[Items about finding elements on screens]
_ _ _ _ _
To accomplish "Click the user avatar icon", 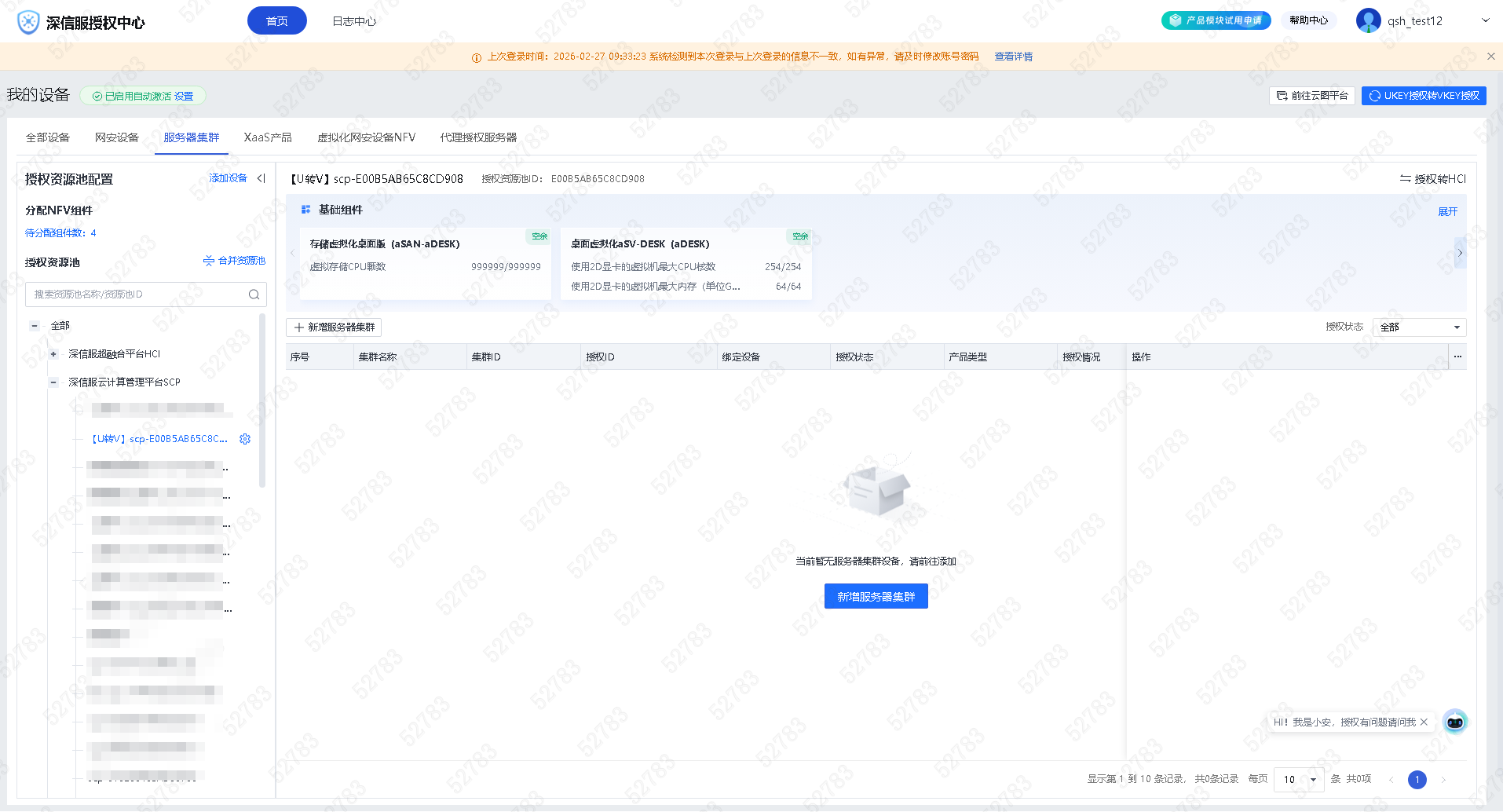I will pos(1368,20).
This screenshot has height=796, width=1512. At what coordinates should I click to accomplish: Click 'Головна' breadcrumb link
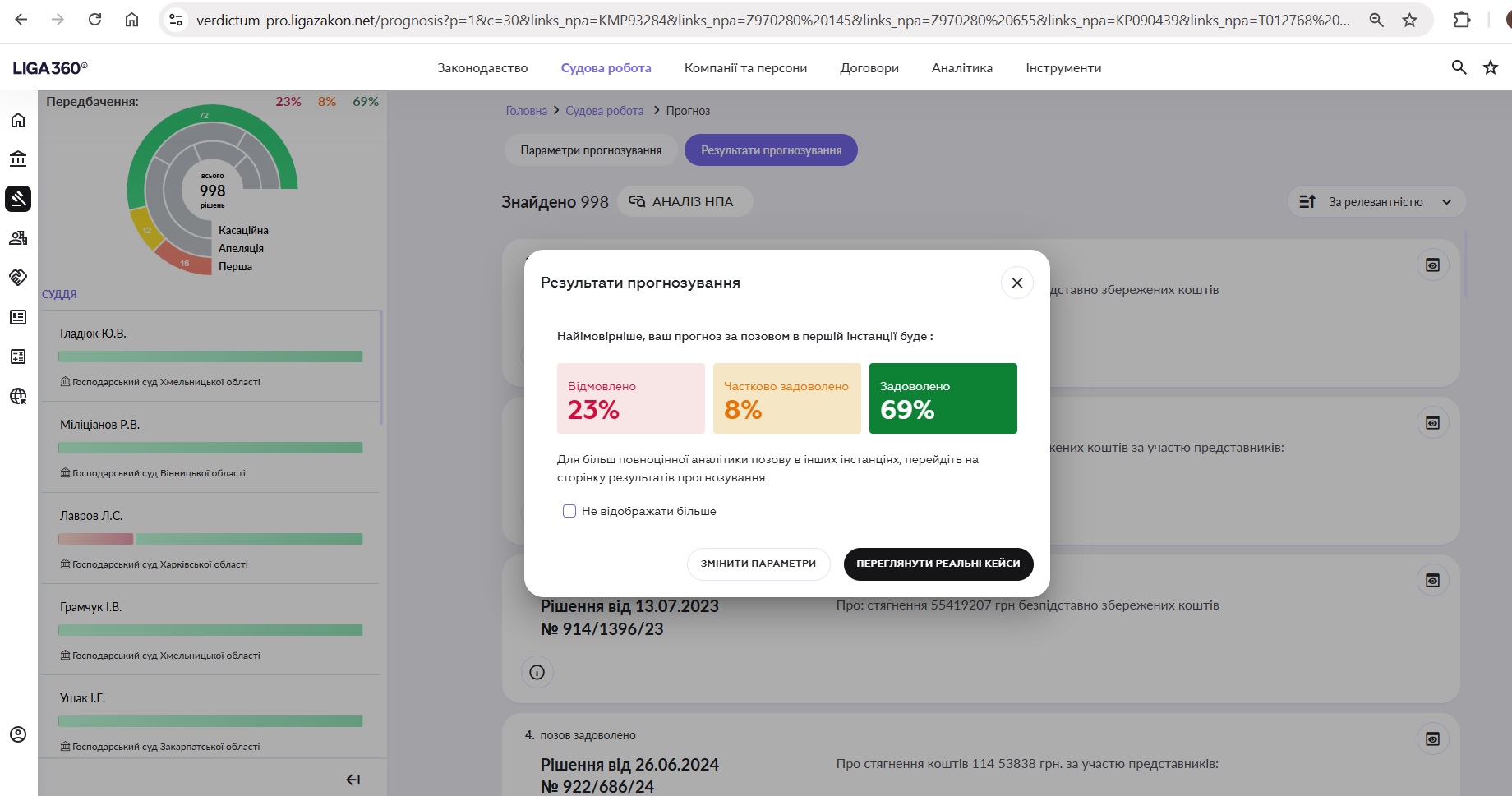[x=526, y=111]
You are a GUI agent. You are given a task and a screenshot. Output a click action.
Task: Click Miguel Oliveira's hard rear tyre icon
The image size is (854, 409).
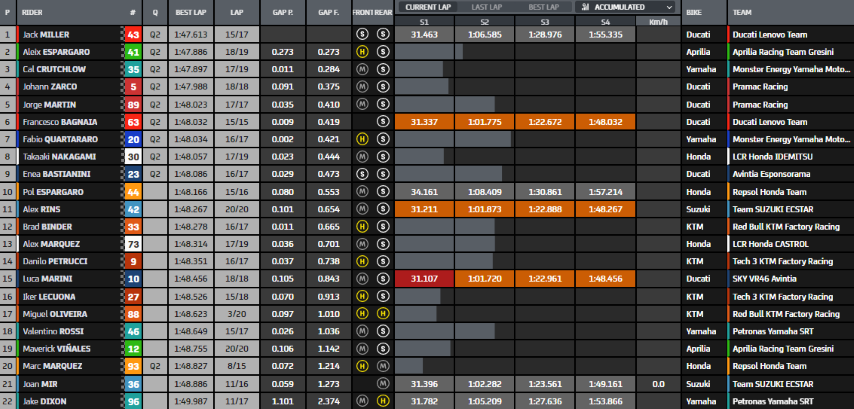(384, 313)
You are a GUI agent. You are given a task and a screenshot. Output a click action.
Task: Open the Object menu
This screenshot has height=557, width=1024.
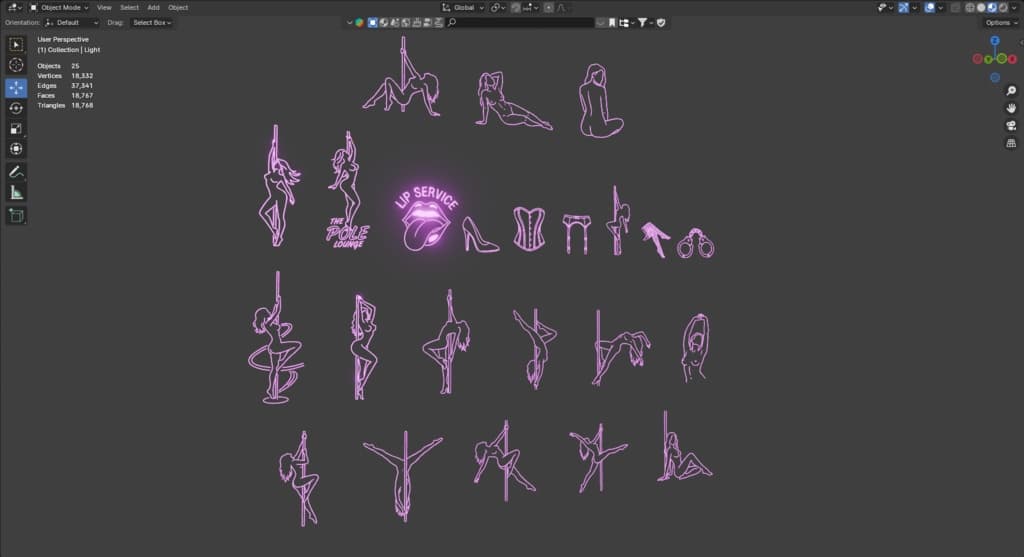(x=178, y=7)
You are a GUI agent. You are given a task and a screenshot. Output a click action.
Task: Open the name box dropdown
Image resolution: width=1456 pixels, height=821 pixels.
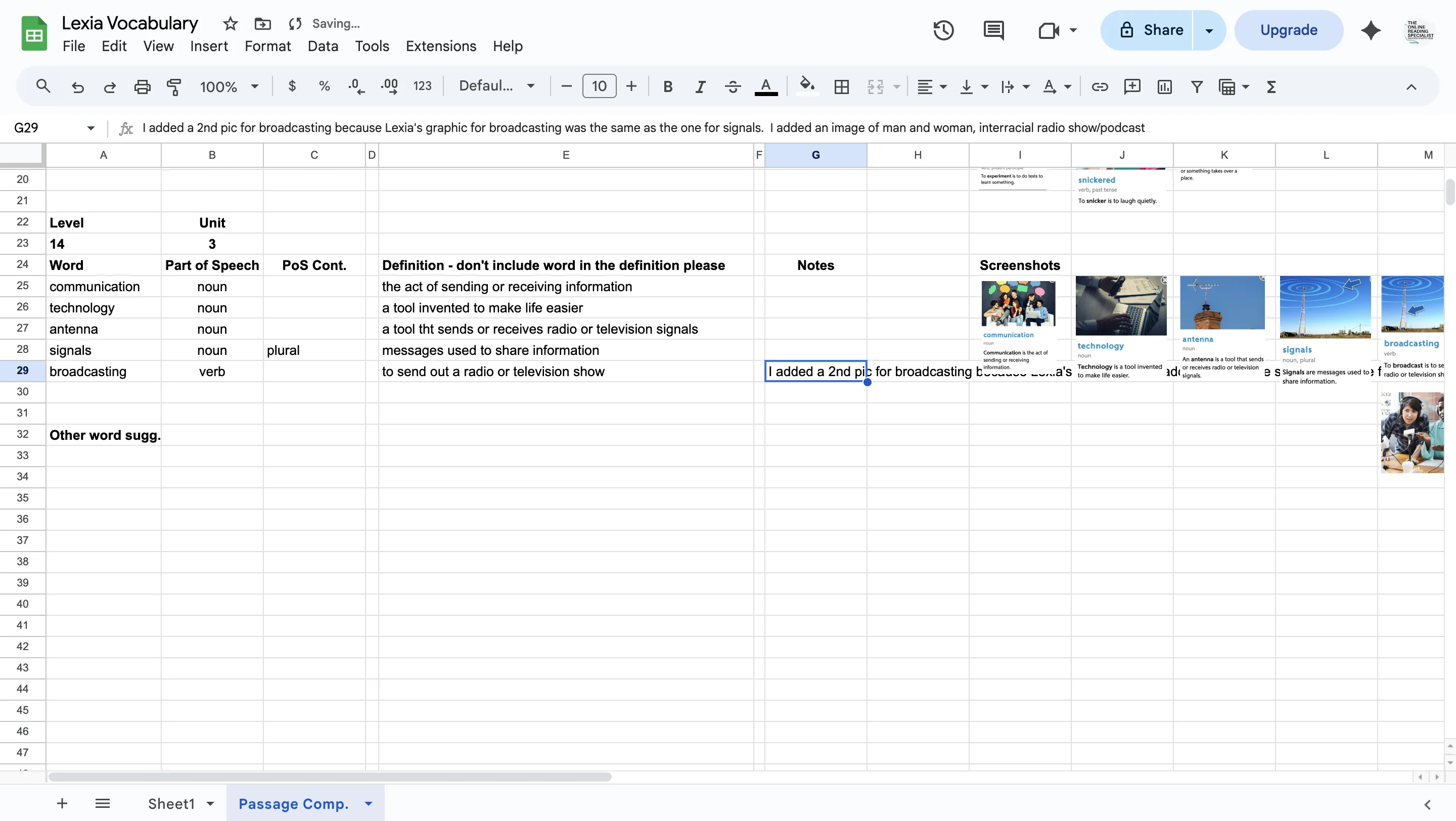pos(90,128)
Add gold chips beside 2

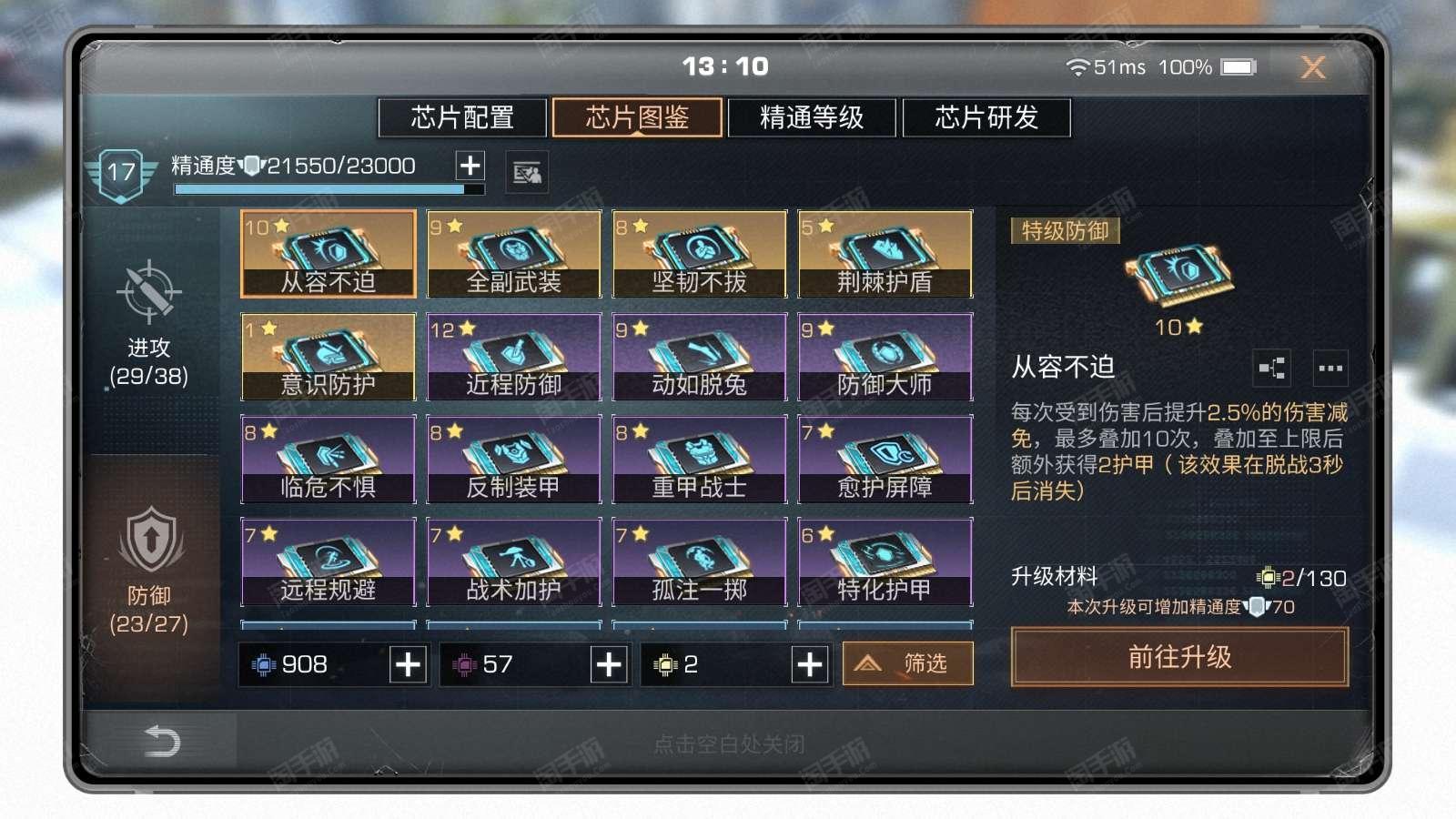(x=810, y=665)
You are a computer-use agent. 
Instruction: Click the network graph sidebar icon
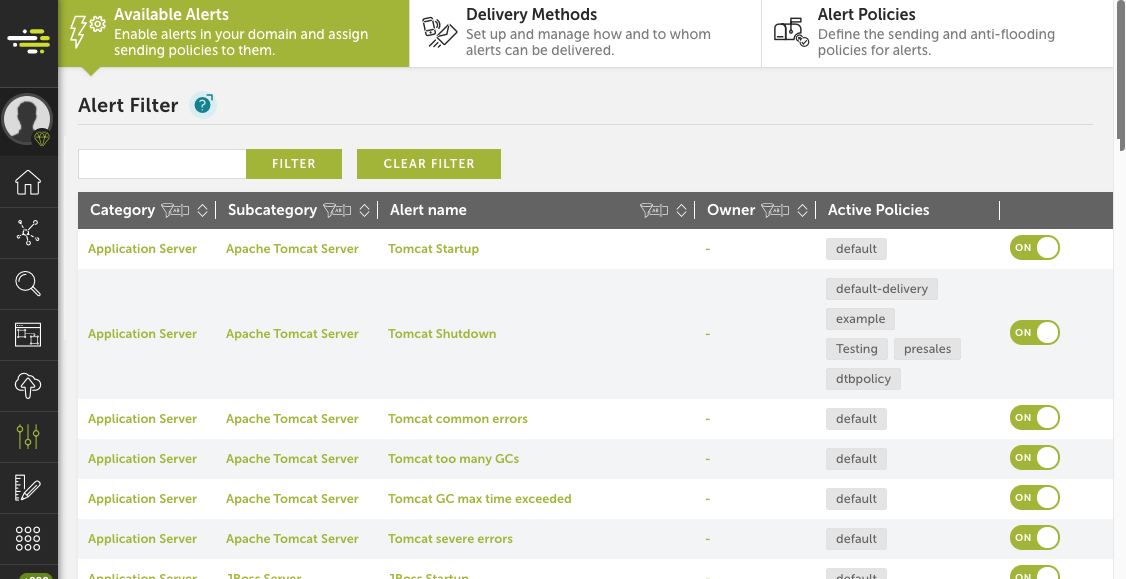28,233
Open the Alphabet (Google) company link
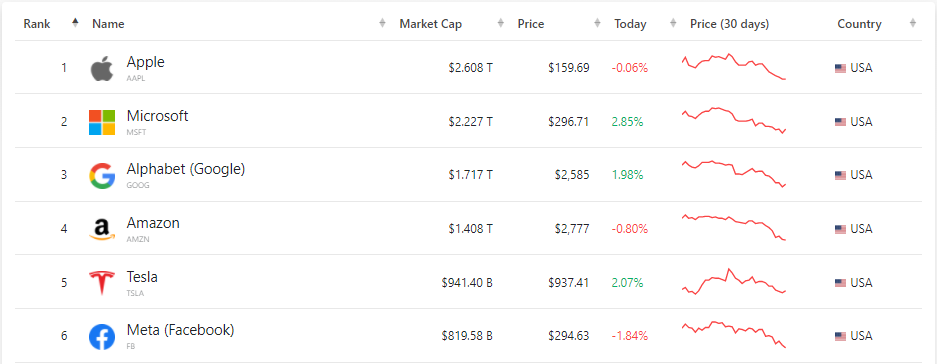The image size is (937, 364). point(186,169)
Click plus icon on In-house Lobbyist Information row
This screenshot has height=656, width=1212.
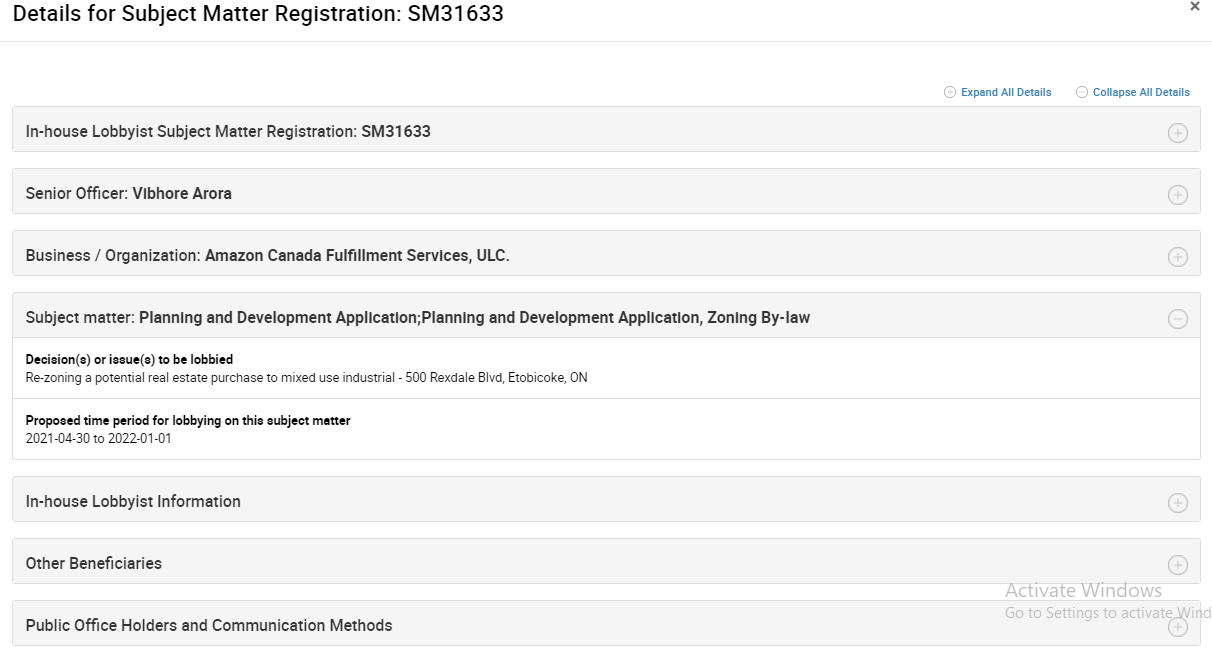tap(1178, 503)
_ _ _ _ _
Give the part of the items from the line containing "Click plus icon" through the end of the items as a Markdown table with the columns Row and Line, numbering each row and omitting blank lines. Leave out the pictures.

▶ **RIGHT ANSWER**
| Row | Line |
|---|---|
| 1 | Click plus icon on In-house Lobbyist Information row |
| 2 | This screenshot has height=656, width=1212. |
| 3 | tap(1178, 503) |